### Data records
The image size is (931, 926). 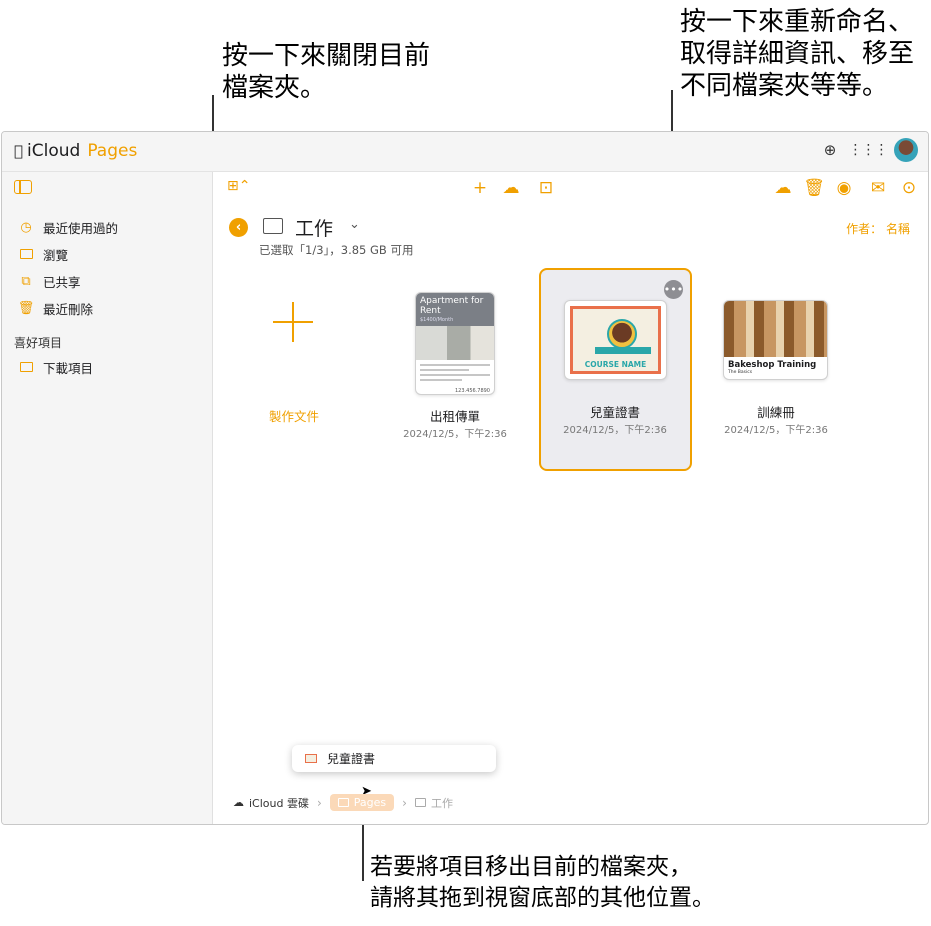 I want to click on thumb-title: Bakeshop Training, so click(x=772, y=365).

...

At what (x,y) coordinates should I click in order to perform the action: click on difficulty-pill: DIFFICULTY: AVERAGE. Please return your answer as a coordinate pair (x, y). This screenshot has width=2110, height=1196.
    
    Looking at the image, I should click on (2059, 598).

==

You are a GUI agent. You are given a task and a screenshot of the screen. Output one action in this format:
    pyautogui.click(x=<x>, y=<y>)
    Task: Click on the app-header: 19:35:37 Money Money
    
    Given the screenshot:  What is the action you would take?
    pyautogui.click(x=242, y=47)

### Your task
Reproduce the lines of the items word for word, beginning at the line that contains "You are a GUI" and stopping after the line that contains "pyautogui.click(x=242, y=47)".

### Answer for this exercise
You are a GUI agent. You are given a task and a screenshot of the screen. Output one action in this format:
    pyautogui.click(x=<x>, y=<y>)
    Task: Click on the app-header: 19:35:37 Money Money
    
    Given the screenshot:  What is the action you would take?
    pyautogui.click(x=242, y=47)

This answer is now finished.